Koh's fundraising dominance provides the structural case for his odds. He raised over $2 million since launching on October 16, 2025, a record for any Massachusetts House candidate. His median contribution of $50, drawn from donors in every city and town in the district, suggests broad rather than concentrated support. Former Governor Deval Patrick and former Energy Secretary Jennifer Granholm are among his donors. Yet here is the proof point that should give bettors pause: Koh raised that $2 million record and Polymarket still had him at just 57% in February. Fundraising dominance alone hadn't been enough to close out this primary in bettors' minds until now.
The Strongest Case Against a 75% Price for Dan Koh
A 75% probability means the market assigns only a 25% combined chance to every other candidate in the race. That's aggressive given the dynamics. The September 1, 2026 primary is still over five months away, and this is an open seat in a solidly blue district, the kind of environment that historically rewards late-breaking momentum from lesser-known candidates.
Koh lost a competitive primary before. In 2018, he out-raised Lori Trahan in the Third Congressional District race and still lost in a recount. Money didn't convert to votes then. The current field features at least four funded candidates, and Belsito, Nguyen, and Lancaster were collectively pulling over 50% of the non-Koh market share in February. A single endorsement from a labor union, a local elected official coalition, or a viral campaign moment could quickly consolidate the anti-Koh vote behind one alternative. In that scenario, 75% would prove far too generous.
Dan Koh's MA-06 Nomination Odds Over Time Tell a Volatile Story
The full price arc tells you everything about the fragility of this market's conviction. Koh entered the race in October 2025 and quickly rose to 75% on Polymarket by November, buoyed by his record fundraising and early endorsements. Then the field filled in. Belsito, Nguyen, Lancaster, Beccia, and Jakious all demonstrated enough viability to drag Koh's implied probability down to 57% by February 2026, an 18-percentage-point decline while his campaign was objectively strengthening.
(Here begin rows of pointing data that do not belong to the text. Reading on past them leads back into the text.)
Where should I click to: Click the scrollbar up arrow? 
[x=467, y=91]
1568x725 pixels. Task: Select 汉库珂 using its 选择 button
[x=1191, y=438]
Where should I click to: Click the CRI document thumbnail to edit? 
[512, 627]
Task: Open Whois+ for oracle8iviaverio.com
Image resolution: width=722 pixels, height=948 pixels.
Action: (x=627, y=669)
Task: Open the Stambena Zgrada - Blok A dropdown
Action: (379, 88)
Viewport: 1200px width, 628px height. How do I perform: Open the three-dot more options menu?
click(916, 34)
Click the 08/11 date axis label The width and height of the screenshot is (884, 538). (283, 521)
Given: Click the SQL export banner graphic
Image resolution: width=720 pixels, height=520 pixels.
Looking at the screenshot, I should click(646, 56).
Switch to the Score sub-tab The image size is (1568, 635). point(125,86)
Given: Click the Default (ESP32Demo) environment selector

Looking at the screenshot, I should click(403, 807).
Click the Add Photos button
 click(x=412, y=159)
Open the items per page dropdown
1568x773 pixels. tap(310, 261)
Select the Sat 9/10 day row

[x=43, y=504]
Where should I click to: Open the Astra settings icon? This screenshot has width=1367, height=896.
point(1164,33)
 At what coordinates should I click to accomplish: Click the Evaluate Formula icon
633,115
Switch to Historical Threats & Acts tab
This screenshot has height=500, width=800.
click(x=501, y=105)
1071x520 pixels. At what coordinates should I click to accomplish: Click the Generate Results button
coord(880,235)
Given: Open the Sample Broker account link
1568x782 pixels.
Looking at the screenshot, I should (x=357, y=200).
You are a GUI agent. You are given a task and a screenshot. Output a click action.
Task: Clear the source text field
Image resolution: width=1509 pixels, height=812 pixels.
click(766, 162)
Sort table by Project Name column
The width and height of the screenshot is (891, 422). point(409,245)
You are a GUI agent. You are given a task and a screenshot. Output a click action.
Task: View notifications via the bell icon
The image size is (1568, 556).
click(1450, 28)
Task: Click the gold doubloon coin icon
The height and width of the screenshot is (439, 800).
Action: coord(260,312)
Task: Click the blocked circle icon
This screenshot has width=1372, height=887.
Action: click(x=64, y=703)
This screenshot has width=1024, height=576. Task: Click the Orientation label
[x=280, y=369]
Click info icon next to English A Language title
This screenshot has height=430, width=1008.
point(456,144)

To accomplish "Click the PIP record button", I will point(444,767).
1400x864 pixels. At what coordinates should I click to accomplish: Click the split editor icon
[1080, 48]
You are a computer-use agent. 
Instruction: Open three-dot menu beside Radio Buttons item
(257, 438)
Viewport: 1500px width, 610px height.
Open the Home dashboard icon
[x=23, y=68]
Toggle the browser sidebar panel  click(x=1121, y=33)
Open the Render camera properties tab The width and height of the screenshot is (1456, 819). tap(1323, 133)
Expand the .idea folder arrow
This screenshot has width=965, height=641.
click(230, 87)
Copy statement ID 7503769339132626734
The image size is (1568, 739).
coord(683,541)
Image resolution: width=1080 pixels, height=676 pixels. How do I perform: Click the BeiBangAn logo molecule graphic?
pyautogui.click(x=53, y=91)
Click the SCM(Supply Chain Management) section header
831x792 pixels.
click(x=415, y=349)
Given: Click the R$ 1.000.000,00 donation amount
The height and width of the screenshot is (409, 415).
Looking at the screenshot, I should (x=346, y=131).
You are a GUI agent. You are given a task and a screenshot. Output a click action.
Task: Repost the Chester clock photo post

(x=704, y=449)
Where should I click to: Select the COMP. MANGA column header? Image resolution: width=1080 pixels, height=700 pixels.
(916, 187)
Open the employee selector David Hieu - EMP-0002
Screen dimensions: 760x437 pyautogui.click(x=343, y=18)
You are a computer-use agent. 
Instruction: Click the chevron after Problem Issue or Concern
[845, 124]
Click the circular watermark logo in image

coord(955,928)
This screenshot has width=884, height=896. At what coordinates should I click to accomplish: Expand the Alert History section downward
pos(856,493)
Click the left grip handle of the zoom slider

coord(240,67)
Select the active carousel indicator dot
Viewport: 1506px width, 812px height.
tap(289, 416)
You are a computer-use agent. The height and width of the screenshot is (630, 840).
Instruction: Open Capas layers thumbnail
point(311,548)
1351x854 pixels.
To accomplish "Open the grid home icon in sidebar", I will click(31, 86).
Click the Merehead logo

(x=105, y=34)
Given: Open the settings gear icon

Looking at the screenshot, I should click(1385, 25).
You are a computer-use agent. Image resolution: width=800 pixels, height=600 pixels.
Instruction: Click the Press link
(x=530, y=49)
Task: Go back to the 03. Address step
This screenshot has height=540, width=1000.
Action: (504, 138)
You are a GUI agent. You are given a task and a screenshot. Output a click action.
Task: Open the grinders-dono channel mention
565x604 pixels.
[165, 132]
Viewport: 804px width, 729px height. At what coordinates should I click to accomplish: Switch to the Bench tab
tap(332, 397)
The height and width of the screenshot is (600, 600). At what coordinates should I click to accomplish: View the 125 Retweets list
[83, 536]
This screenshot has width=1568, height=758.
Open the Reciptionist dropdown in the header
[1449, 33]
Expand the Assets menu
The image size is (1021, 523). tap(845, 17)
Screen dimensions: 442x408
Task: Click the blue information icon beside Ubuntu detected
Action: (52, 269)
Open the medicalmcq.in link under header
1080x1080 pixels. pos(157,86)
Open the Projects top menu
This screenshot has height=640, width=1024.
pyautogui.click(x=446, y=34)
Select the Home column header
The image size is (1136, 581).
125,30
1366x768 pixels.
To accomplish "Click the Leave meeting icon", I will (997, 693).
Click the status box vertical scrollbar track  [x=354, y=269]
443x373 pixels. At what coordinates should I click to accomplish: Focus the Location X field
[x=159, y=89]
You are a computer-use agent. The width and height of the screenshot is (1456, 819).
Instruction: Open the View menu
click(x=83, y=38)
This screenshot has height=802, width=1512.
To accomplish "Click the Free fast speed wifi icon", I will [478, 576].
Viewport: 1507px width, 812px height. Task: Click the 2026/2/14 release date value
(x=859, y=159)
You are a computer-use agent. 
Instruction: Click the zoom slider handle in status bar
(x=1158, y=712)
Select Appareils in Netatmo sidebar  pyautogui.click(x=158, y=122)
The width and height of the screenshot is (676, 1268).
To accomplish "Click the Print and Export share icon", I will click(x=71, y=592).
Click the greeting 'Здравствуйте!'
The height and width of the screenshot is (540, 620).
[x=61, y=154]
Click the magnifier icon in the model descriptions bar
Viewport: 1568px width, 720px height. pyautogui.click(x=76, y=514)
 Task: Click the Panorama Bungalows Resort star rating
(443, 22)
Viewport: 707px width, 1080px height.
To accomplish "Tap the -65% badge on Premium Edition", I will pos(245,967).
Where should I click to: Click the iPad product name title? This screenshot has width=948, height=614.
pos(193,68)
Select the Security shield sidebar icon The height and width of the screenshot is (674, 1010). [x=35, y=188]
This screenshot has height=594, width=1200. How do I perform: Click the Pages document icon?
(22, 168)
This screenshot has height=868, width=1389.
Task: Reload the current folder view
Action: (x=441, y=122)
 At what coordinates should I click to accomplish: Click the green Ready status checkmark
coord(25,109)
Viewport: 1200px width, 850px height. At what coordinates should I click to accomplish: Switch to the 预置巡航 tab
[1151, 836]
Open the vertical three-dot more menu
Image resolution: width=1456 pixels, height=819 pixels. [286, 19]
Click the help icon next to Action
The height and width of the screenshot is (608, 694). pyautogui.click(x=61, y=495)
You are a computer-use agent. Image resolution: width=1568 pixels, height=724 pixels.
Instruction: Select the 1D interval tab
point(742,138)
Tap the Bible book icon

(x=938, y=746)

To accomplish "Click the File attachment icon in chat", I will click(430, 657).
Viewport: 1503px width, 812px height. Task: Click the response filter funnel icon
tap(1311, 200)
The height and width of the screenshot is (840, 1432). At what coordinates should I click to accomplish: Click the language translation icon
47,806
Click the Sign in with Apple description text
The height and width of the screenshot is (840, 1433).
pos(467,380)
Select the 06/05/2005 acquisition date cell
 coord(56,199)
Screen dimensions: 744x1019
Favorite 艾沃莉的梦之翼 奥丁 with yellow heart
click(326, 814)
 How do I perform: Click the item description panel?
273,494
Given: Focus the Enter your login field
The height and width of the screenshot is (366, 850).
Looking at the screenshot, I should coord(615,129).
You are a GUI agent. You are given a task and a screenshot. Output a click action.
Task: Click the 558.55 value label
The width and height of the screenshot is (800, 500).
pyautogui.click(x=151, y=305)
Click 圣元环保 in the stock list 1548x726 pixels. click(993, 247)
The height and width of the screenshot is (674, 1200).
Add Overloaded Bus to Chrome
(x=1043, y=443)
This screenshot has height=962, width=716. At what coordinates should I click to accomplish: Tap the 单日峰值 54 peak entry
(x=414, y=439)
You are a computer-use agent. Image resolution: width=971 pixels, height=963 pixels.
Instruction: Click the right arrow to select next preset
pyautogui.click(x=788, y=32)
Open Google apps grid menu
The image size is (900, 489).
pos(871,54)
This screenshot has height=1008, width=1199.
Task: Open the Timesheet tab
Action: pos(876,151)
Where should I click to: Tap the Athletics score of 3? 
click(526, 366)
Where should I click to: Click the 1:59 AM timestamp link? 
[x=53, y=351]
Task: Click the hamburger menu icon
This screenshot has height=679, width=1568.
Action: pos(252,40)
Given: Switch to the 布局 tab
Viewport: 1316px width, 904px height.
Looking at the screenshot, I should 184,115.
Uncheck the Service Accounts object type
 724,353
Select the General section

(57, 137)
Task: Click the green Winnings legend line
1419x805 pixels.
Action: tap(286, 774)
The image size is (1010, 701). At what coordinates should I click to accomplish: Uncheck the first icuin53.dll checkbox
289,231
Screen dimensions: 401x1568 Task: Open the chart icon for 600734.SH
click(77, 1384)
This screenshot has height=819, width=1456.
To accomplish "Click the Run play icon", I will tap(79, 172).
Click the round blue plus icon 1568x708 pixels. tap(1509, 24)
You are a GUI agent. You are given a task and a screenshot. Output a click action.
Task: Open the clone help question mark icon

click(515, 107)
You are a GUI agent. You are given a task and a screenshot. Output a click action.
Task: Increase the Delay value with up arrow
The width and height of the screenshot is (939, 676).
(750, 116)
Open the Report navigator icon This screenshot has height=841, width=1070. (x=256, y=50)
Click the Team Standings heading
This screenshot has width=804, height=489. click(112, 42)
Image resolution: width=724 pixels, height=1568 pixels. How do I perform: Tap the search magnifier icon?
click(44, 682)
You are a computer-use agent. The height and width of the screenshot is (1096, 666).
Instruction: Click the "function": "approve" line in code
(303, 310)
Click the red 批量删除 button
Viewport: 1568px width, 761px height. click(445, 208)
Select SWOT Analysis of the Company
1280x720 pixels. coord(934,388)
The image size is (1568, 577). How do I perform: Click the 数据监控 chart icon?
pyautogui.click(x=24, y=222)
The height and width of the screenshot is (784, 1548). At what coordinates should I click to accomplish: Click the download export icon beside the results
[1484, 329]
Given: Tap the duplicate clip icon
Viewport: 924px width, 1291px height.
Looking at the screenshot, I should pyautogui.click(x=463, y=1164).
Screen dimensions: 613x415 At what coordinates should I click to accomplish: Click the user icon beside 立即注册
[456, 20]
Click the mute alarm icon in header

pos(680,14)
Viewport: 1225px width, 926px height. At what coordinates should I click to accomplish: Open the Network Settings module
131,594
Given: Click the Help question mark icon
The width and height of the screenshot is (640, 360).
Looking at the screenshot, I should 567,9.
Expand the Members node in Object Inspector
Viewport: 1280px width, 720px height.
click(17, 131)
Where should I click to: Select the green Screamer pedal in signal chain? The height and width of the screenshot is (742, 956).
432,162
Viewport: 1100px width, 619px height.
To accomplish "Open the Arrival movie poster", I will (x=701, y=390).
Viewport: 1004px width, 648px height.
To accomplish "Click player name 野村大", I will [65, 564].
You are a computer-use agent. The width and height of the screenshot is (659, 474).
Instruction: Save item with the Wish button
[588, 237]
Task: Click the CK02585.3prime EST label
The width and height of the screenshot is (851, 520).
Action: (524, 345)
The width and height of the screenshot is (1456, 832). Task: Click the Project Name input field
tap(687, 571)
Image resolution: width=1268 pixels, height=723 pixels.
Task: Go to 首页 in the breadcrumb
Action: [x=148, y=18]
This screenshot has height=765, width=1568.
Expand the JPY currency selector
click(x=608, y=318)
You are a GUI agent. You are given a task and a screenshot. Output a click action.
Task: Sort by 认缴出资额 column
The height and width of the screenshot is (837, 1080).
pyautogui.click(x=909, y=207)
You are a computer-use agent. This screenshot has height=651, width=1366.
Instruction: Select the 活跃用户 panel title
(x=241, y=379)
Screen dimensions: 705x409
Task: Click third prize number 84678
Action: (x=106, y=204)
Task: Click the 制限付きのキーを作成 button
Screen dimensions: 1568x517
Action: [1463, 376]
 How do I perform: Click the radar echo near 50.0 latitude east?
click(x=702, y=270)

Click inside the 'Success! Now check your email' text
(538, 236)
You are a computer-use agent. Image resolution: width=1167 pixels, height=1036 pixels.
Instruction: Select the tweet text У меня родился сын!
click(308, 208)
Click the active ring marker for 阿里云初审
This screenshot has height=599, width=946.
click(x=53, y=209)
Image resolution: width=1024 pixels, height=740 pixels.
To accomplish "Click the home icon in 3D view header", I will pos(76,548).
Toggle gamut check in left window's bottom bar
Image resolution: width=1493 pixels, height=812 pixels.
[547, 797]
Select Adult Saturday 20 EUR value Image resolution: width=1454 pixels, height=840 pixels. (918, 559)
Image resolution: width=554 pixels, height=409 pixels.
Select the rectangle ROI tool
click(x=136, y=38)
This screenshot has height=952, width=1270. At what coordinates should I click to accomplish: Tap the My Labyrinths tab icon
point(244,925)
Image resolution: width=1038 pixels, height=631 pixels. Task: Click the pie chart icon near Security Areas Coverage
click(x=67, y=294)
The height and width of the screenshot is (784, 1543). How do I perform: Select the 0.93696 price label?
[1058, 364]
Now the market has returned to 75%, completing a round trip. The resolution date on this contract is May 1, 2026, which precedes the actual September 1 primary. That distinction matters: bettors aren't pricing the primary outcome directly but rather the state of the race as perceived by the contract's settlement criteria. The question for anyone evaluating Koh's 75% is whether the rivals who bent this market once still have the capacity to do it again. Nothing in the last month suggests they've lost that ability. The market is pricing confidence. The field says caution is still warranted.